Mondo

Francesco nella tana del lupo. Erdogan non dialoga e ringhia

Quando Bergoglio gli ricorda le difficoltà dei cristiani, lui ribatte con "l'islamofobia" dell'Occidente. E sui terroristi dell'Isis si lava le mani addossando le colpe ad Assad

Francesco nella tana del lupo. Erdogan non dialoga e ringhia

Francesco è nella tana del lupo. E deve cercare di parlarci. Il lupo ora scodinzola, ora dà libero sfogo al suo istinto, alla sua natura, alle sue pulsioni più profonde. E allora mostra i denti, ruggisce, sembra quasi voler azzannare.

Succede quando Papa Francesco, assai poco impressionato da quella tana da mille stanze, da quel palazzo presidenziale nuovo di zecca costato oltre 490 milioni di euro e diventato il nuovo simbolo del potere di Erdogan ricorda la necessità «fondamentale che i cittadini musulmani, ebrei e cristiani – tanto nelle disposizioni di legge, quanto nella loro effettiva attuazione –, godano dei medesimi diritti e rispettino i medesimi doveri» . Parole concilianti per ricordare la difficile situazione dei 53mila cristiani di Turchia, per far intendere che non possono esser semplicemente tollerati, ma devono aver gli stessi diritti della maggioranza musulmana.

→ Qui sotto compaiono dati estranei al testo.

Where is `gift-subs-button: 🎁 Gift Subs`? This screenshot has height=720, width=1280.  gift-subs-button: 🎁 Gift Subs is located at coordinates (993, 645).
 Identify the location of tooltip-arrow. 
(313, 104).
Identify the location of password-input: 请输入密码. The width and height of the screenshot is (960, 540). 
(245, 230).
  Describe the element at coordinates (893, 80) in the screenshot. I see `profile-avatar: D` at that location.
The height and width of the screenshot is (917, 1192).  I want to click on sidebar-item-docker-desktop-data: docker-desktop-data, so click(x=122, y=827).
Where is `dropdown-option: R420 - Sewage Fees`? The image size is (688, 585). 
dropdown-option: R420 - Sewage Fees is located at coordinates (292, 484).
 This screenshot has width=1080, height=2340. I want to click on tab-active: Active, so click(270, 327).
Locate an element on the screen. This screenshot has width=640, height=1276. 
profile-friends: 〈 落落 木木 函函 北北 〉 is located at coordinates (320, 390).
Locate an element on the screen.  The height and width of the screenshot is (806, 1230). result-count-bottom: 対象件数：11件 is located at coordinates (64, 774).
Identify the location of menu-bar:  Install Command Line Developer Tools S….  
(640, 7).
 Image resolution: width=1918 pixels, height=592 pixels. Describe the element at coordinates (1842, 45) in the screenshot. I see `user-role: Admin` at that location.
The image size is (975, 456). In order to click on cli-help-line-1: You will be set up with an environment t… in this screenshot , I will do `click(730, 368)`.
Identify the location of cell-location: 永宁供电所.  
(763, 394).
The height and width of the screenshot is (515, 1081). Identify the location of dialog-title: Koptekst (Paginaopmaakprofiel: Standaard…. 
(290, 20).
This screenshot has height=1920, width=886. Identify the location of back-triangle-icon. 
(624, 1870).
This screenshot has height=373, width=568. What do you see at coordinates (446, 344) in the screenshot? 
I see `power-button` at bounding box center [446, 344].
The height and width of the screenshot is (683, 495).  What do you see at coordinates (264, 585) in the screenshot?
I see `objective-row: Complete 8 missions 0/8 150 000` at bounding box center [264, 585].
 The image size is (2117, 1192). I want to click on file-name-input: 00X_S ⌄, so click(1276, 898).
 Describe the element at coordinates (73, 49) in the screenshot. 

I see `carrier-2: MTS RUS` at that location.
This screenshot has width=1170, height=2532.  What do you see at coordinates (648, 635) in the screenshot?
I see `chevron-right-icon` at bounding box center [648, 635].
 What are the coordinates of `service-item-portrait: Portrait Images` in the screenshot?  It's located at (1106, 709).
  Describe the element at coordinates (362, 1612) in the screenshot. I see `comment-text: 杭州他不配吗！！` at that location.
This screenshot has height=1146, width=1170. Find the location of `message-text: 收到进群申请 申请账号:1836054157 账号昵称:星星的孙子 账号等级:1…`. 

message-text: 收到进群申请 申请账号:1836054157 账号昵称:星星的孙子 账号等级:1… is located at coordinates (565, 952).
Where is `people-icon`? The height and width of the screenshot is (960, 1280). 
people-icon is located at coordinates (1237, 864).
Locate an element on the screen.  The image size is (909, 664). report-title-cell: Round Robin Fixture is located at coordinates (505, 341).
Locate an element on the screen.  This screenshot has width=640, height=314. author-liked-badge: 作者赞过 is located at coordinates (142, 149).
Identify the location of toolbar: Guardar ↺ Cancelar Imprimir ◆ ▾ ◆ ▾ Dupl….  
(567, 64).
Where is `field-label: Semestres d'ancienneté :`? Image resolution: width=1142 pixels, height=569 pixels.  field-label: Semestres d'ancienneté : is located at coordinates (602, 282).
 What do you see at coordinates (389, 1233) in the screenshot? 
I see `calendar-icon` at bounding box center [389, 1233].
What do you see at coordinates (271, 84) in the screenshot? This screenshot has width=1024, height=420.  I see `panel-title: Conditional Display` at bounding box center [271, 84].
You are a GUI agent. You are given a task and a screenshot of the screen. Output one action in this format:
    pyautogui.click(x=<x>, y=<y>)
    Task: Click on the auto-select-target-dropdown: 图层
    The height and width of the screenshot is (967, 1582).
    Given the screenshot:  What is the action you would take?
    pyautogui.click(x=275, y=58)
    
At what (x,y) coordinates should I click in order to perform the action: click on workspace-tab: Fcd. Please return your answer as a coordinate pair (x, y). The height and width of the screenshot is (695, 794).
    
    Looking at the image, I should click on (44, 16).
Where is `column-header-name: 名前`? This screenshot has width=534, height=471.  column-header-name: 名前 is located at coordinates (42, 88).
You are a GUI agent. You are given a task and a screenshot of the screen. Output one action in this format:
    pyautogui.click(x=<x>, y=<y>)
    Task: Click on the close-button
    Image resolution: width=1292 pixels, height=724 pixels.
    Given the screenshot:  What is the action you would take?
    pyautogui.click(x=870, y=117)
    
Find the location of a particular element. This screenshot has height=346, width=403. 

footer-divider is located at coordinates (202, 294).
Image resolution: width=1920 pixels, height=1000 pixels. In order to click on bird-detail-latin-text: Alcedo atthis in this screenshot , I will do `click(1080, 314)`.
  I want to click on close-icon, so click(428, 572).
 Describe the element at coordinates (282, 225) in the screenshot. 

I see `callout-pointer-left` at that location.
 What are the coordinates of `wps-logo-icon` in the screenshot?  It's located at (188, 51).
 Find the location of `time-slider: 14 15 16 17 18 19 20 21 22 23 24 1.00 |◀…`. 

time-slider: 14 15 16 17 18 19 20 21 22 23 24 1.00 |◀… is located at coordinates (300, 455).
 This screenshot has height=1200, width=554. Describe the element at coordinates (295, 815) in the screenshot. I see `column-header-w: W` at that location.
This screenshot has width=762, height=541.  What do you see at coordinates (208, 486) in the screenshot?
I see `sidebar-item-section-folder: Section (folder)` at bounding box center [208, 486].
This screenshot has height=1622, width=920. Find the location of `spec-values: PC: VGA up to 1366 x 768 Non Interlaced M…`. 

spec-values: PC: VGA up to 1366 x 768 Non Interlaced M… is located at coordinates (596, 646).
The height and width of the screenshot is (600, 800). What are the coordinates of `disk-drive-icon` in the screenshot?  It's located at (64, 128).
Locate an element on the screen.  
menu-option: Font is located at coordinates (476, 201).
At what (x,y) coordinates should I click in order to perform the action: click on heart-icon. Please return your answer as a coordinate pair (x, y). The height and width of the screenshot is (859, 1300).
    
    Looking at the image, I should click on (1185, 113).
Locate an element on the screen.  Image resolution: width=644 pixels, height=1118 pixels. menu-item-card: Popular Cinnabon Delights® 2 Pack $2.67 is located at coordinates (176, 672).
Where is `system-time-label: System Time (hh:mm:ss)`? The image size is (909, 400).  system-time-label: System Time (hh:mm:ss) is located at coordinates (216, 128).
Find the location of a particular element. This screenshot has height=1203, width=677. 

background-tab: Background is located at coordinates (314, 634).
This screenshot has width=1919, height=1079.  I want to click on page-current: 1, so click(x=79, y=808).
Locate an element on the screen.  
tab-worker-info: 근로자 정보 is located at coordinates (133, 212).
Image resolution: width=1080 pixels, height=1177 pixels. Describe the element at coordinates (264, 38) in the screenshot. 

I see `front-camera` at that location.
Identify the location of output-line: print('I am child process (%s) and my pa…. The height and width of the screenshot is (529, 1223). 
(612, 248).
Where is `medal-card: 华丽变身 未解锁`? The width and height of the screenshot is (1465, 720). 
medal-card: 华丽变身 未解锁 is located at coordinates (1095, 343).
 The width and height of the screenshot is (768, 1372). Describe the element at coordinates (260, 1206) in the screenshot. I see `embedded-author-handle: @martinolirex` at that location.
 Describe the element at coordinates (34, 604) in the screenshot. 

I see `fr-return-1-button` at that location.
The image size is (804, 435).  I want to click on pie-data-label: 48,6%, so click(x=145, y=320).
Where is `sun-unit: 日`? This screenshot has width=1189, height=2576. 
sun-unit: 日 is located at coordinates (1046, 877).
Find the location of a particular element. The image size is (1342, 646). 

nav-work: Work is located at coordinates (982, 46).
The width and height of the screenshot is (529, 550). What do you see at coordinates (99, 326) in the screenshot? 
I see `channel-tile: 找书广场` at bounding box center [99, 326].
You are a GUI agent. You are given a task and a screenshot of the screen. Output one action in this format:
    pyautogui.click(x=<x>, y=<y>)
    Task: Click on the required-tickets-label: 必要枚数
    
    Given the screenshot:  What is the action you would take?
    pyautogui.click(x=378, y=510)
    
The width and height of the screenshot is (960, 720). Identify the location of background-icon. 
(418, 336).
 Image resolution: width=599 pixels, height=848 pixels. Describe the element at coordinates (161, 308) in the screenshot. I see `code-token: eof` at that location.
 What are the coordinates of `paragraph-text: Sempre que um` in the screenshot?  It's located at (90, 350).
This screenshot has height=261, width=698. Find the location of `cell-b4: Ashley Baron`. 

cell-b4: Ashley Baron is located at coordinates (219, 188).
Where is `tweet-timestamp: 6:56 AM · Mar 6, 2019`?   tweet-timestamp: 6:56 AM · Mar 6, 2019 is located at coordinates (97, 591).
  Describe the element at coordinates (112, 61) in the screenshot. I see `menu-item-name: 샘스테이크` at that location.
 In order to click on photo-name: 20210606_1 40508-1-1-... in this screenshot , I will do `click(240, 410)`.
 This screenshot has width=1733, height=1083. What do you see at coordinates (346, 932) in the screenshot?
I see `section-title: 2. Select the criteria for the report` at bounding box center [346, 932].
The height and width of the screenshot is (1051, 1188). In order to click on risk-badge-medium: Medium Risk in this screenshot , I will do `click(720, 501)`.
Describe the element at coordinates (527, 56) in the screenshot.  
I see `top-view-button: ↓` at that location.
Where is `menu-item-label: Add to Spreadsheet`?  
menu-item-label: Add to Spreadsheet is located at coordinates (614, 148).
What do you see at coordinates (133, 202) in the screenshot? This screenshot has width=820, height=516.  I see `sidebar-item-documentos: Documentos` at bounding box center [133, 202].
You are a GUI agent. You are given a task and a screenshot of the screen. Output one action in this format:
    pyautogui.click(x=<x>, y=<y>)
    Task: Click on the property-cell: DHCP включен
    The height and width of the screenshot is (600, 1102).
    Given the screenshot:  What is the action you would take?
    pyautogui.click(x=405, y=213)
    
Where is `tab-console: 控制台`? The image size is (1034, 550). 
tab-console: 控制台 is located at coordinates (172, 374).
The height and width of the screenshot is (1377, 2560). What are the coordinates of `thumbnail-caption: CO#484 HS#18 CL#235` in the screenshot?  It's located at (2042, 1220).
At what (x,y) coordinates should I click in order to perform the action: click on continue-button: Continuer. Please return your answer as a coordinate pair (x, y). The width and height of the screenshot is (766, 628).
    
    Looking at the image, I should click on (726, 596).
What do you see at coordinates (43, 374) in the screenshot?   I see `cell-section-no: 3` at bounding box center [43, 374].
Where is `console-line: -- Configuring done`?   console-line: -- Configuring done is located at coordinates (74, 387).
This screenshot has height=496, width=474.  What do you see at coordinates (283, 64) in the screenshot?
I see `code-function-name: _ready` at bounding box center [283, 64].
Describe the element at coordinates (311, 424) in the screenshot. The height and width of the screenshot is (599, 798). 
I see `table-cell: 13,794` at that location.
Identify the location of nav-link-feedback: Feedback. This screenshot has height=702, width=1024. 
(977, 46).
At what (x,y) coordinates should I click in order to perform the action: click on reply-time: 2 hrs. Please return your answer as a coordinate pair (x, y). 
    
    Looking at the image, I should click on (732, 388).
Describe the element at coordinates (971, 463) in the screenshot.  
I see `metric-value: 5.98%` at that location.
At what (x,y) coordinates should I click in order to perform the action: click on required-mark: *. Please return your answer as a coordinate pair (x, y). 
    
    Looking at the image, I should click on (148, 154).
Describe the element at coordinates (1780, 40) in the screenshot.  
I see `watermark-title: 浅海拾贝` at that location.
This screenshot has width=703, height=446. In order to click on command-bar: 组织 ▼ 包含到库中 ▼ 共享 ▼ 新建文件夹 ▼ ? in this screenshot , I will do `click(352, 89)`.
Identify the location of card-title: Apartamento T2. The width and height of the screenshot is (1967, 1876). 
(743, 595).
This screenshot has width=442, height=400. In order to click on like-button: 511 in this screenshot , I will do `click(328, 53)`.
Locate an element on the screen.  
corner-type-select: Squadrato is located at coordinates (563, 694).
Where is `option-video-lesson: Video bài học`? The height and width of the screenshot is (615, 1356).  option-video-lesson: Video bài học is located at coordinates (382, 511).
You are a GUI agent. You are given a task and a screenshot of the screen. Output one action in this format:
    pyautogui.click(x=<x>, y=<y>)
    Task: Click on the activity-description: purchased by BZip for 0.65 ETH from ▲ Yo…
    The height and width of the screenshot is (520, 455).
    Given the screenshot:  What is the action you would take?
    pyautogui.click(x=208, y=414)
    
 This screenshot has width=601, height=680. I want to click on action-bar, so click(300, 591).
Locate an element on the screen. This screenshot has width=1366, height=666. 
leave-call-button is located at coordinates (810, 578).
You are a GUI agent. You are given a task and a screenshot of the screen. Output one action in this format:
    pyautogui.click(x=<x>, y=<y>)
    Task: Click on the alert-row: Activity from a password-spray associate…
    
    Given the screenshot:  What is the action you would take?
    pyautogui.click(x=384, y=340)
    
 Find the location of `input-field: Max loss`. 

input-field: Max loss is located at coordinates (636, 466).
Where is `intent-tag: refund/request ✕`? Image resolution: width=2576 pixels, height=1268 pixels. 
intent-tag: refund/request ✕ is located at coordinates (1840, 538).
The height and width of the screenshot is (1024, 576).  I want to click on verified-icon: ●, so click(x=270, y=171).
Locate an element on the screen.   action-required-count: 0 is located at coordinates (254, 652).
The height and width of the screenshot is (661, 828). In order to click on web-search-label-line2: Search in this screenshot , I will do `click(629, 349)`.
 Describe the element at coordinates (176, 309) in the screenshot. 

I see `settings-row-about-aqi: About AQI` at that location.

Quanto basta per far drizzare la coda al presidente Recep Tayyp Erdogan, per spingerlo a ribattere alla cosiddetta «islamofobia» dell'Occidente. «Le ragioni della considerazione e dell'apprezzamento per la Turchia - dice Erdogan - non sono da cercarsi nel suo passato, nei suoi antichi monumenti, ma si trovano nella laboriosità e generosità del suo popolo». La coda e il pelo del lupo si rizzano ancor di più quando il Pontefice accenna, implicitamente, ma non troppo, agli ambigui atteggiamenti di Ankara di fronte alla minaccia dell'Isis.

Accenni che si fanno più chiari quando Francesco cita esplicitamente le tragedie di Siria e Iraq «la violenza terroristica», la «violazione delle più elementari leggi umanitarie», le «persecuzioni ai danni di cristiani e yazidi», le «centinaia di migliaia di persone» costrette ad «abbandonare le loro case e la loro patria per poter salvare la propria vita e rimanere fedeli al proprio credo». Iniquità sanguinose ed evidenti scelte da Francesco per mettere il lupo all'angolo, per invitarlo a non ignorare «ciò che ha provocato queste tragedie» e a ricercare soluzioni diverse dalla semplice «risposta militare».

Quel duplice accenno alla necessità di rompere con il fanatismo ed isolare i terroristi fa drizzar ancor di più il pelo del presidente.

Quell'accenno, apparentemente conciliante, è il più diretto richiamo alla necessità di una maggiore responsabilità turca.

L'esigenza di una rottura netta con uno Stato Islamico che, grazie alle protratte distrazione di Ankara, ha accolto tra le proprie file, negli ultimi tre anni decine di migliaia di jihadisti provenienti da tutto il mondo. Jihadisti transitati attraverso l'aeroporto di Istanbul e passati in Siria dai valichi di Hatay e Gaziantep.

Valichi da cui fanno la spola ancora oggi gli oltre 3000 militanti turchi registrati, secondo il quotidiano turco Milliyet , nei libri paga dell'Isis. Frontiere da cui filtra anche il greggio dei pozzi siriani controllati dal Califfato. Frontiere dove i trafficanti turchi acquistano in contanti il petrolio insanguinato garantendo allo Stato Islamico entrate quotidiane per oltre un milione di dollari. Frontiere da cui passano anche i soldi dei riscatti per gli ostaggi occidentali riciclati nelle banche di Istanbul. Le stesse banche che accolgono, senza batter ciglio, i bonifici provenienti da Qatar , Kuwit ed Emirati Arabi destinati ai mille «prestanome» del Califfato. Verità che Francesco si guarda bene dall'elencare, ma fa intendere di conoscere assai bene.

E allora tra le mille stanze di quella tana sontuosa esplode il ringhio del lupo. Un lupo infastidito perché «ogni giorno si parla di Isis e si chiedono maggiori precauzioni».

Un lupo infuriato che pur di sottrarsi ai richiami di Papa Francesco non esita ad attribuire al solo presidente Bashar Assad e al governo di Damasco tutte le responsabilità per un conflitto che «ha ucciso 300mila siriani e causato 7 milioni di profughi».

Cifre dilatate ad arte, ma comunque insufficienti a far dimenticare le responsabilità dello Stato Islamico e di tutti quei gruppi jihadisti che hanno contribuito, grazie all'appoggio e al sostegno della Turchia, al bagno di sangue siriano.